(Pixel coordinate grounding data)

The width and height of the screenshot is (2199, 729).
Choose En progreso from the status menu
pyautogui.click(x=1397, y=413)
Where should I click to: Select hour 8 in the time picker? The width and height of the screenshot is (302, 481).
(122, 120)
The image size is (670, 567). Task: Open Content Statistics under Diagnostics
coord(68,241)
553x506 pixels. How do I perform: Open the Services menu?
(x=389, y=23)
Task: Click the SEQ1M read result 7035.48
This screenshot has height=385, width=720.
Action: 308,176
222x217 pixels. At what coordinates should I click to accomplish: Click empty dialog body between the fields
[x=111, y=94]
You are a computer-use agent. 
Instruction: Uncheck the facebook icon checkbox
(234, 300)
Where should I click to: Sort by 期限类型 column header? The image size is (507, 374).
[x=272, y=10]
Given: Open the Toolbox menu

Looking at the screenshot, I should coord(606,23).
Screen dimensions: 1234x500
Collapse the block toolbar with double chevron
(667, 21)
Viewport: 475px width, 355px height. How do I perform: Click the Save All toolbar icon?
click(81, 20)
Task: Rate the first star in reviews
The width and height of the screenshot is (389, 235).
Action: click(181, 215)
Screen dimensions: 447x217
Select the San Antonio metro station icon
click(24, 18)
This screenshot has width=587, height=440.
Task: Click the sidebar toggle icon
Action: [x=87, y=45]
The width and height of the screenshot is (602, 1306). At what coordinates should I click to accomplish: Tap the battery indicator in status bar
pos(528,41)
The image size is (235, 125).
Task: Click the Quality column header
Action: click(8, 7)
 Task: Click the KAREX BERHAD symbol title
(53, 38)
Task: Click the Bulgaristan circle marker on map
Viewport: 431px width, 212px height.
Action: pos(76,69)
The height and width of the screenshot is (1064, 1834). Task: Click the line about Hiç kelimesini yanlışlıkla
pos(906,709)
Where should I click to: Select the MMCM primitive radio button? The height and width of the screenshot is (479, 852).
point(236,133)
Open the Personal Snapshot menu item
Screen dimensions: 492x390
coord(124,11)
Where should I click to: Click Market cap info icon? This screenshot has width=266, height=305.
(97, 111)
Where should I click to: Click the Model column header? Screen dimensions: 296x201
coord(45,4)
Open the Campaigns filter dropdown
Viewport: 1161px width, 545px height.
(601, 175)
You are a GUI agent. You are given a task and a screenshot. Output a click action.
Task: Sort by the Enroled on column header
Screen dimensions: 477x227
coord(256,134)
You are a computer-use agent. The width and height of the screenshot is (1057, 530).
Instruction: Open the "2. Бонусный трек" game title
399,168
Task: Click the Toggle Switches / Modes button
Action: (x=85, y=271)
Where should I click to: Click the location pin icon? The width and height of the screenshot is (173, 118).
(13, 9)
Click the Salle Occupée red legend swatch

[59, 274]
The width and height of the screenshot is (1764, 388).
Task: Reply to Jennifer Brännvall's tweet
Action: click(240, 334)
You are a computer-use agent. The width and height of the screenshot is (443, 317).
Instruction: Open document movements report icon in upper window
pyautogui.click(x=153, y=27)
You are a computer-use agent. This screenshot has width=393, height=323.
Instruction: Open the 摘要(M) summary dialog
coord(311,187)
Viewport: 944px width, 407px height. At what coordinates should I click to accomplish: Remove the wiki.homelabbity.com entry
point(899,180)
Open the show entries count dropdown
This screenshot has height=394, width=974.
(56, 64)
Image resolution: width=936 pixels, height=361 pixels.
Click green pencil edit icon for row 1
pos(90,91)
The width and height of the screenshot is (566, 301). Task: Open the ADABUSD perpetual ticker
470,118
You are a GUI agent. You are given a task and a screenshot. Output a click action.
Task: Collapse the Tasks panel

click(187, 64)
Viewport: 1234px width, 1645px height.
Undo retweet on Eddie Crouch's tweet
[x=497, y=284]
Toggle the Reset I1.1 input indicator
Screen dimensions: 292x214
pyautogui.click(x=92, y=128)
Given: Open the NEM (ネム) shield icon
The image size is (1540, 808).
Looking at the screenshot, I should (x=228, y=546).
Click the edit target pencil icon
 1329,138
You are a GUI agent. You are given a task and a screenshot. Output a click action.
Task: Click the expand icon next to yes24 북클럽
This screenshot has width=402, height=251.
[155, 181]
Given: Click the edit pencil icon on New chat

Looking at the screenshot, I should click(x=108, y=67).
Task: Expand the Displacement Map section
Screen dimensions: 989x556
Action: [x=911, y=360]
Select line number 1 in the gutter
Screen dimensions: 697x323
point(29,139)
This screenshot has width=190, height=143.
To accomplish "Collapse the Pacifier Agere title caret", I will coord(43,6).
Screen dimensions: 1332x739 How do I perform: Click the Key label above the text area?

WHAT YOU HAVE TO DO: Write down how many lines of the data above contain the string "agent", and include nothing besides that number.

ANSWER TO THIS PROBLEM: 7